In the United States, around 185,000 lower and upper amputations are performed each year, with the cost for unilateral lower extremity amputation patients exceeding $500,000. Amputation causes a great deal of pain since intra-operative and postoperative pain control is inadequate and the pain is caused by both neuropathic and somatic pain. Pain can only be managed utilizing a multimodal approach within patient-controlled analgesia (PCA). Postoperative and intraoperative pain management is a significant problem for individuals receiving all four extremities. Despite this difficulty, analgesics have been used successfully to reduce pain in individuals undergoing quadruple amputation. Based on the article Pain Management in Four-Limb Amputation: A Case Report by Warner, Warner, Moeschler, & Hoelzer (2015), the paper presents the case of a patient brought to an institution and her successful control of the pain using analgesics regime.

The patient

The patient was a 58 year old woman admitted to an outside hospital with various complications including type 2 diabetes mellitus and hypertension. She was also experiencing nausea, diarrhea, vomiting, and chest discomfort. She was treated with antibiotics and insulin, but her condition only deteriorated and was later discovered to be suffering from Escherichia coli sepsis, which progressed, quickly to multiple organ failures and septic shock among other complications. Due to prolonged vasopressor treatment, she developed ischemia in her four extremities and progressed to her hands and legs. In efforts to save her from amputation, she was subjected to 40 sessions of hyperbaric oxygen therapy but to no success (Warner et al., 2015).

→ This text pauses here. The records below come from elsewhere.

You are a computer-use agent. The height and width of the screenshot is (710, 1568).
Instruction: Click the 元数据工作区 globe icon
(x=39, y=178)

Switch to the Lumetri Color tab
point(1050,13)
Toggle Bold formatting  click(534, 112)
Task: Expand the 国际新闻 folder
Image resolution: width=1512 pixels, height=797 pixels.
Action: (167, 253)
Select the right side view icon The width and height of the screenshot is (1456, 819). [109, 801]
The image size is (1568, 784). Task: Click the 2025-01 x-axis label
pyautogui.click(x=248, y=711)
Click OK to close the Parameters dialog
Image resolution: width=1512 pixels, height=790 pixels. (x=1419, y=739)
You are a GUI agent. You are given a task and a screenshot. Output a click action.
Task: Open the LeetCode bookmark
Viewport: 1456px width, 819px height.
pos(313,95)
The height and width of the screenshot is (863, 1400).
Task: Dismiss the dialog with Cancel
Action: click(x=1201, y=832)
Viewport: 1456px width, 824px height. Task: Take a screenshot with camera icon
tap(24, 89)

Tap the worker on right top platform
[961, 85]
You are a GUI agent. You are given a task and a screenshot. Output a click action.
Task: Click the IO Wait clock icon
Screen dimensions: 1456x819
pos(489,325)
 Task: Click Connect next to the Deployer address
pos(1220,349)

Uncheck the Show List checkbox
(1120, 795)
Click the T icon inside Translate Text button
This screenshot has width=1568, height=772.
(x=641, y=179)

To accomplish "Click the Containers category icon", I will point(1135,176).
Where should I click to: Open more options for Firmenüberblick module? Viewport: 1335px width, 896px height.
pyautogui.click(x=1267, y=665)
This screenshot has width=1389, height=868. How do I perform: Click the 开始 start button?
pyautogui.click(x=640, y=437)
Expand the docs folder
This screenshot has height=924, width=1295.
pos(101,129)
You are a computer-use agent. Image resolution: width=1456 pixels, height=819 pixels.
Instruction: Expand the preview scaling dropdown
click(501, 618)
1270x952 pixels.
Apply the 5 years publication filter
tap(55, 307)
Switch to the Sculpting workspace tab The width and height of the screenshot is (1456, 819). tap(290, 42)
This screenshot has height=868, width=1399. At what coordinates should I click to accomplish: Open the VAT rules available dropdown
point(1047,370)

Treatment at our institution

On arriving at our institution, evaluations revealed extensive dry gangrene on her feet and hands that required amputation in a single procedure. Before admission in our institution, the patient had been opioid naïve, which played a role in preoperative analgesia. By the time of her arrival in the institution, she was receiving oral controlled morphine every 12 hours, 15mg of immediate release morphine every four hours and had been recently started on gabapentin 100mg taken thrice daily. The aching pain was 6 of ten severity in all affected extremities as measured by numeric pain scale. The morning of her amputation, she was administered 10mg of immediate release oxycodone, 600mg of gabapentin and 10mg of sustained release morphine. A lumbar epidural using the loss of resistance technique placed L4-5 interspace. Bupivacaine and hydromorphone without preservatives were also used (Warner et al., 2015).

During operation and postoperative period

According to Warner et al. (2015), during operation, she received intravenous hydromorphone, fentanyl, and ketamine. Besides, she received lidocaine for extremity pain bilaterally on the lower part. Later her preoperative analgesia was resumed for the first two weeks postoperatively together with peripheral nerve catheter, epidural and ketamine infusions. Moreover, doses were altered accordingly. The pain scores were 4 to 6 of ten in her postoperative course. At eight months after amputation, she experiences no phantom limb pain or pain limb sensation. The success in pain management for the patient can be attributed the good postoperative active pain control. Hence chronic post-amputation pain control should be emphasized through perioperative period.



Warner, N. S., Warner, M. A., Moeschler, S. M., & Hoelzer, B. C. (2015). Pain Management in Four‐Limb Amputation: A Case Report. Pain Practice, 15(7), E76-E80.